ほっと胸を撫でおろしたネロはへたりと床に座り込んだ。
するとそれとほぼ同時にドアを開けて入ってきたのは逢夏。

「ネロ?…どしたの?」
「え?あぁ、…いやなんでもない。」
「そう?…それなら、いいんだけど。」

それから逢夏はそっとネロの傍に座り、その手に小さい物を握らせる。
一度握らされたそれ。
ネロが手を広げ見ると、探していた空の小ビンだった。

「昨日の夜の仕返し。
 心配させたくて勝手に飲んじゃいました。

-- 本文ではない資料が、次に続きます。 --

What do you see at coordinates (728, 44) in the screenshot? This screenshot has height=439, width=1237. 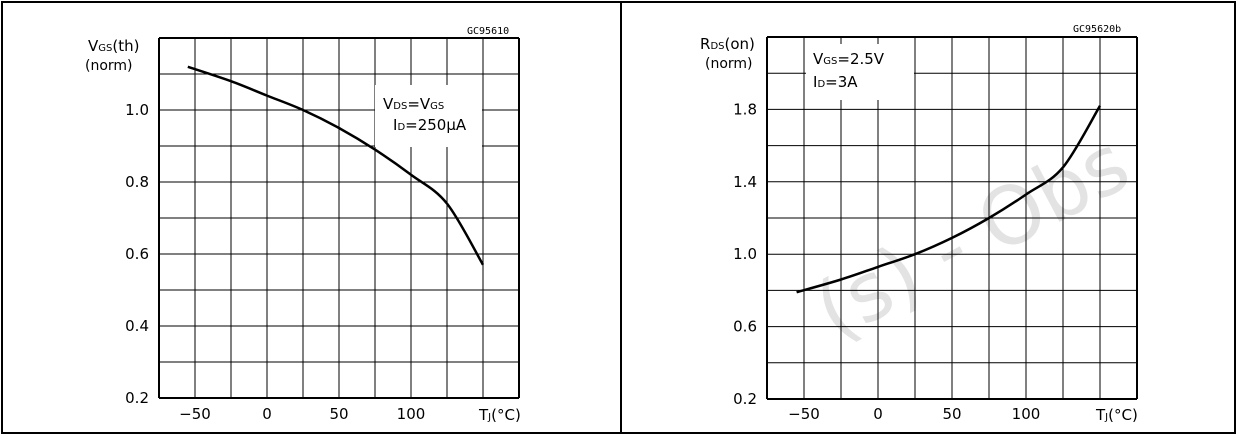 I see `right-ylabel: RDS(on)` at bounding box center [728, 44].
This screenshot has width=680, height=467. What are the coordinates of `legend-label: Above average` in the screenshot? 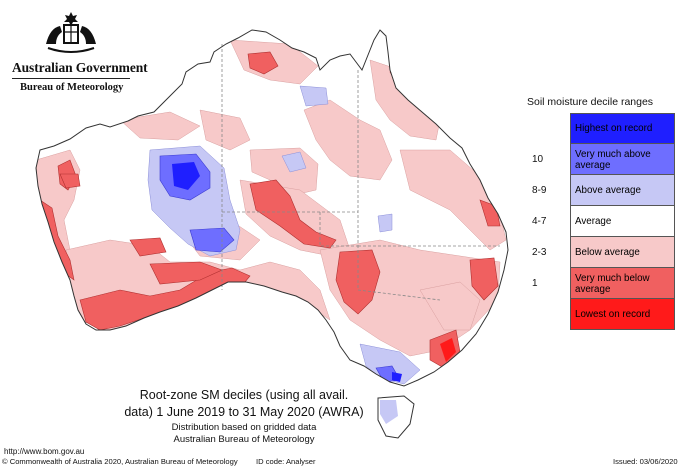 It's located at (608, 190).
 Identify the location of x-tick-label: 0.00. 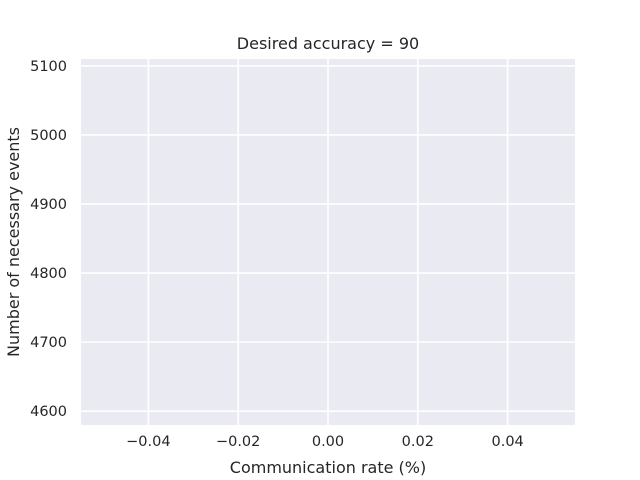
(328, 442).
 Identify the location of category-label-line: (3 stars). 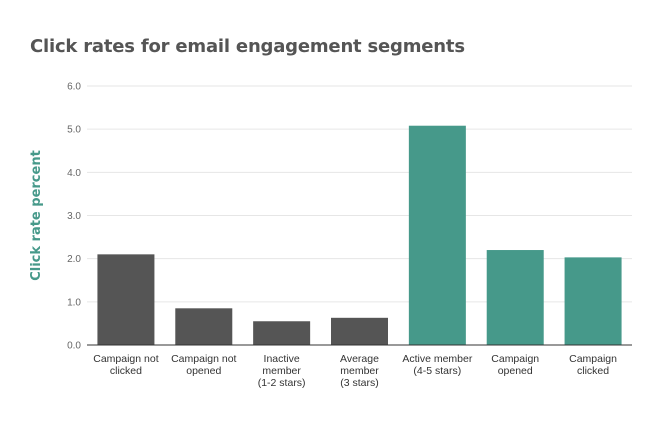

」
「仕返しって、お前なぁ…。」

くすくすと小さく笑う逢夏には無理は見られない。
それに更に安堵したネロは特に言い募ることもなく笑みを向け、黒髪に手を伸ばしながら一応ながらに問う。

「それより、身体の具合は?
 なんかおかしいところとかあるか?」
「ううん、今回の欠片は純度が高かったみたいで何も無かったよ。
 ネロ、…毎日ありがとう。」
「…どういたしまして。」

幸せそうに笑み、ネロに寄り添う逢夏。
その逢夏を優しく受け止めたネロは今度は嬉しげに問いかけた。

「今回は何が戻ったんだ?」
「なんだと思う?」
「わかんねぇから聞いたんだろ。」
「そっか。
 それじゃあ、一階のダイニングに来てくれますか?
 久しぶりに、美味しいご飯作れたから。」

逢夏の言葉に、一瞬だけネロは目を白黒。
けれど状況が読み込めた瞬間、ネロが逢夏を抱きしめる…はずだったのだが。

「ごほんっ。」
「「あ。」」
「我を忘れてもらっては困るな。
 食事なのだろう?先に降りているぞ。」

ピン!と尻尾を垂直に立てたシャティがネロと逢夏の前を悠々と通り過ぎていくのだった。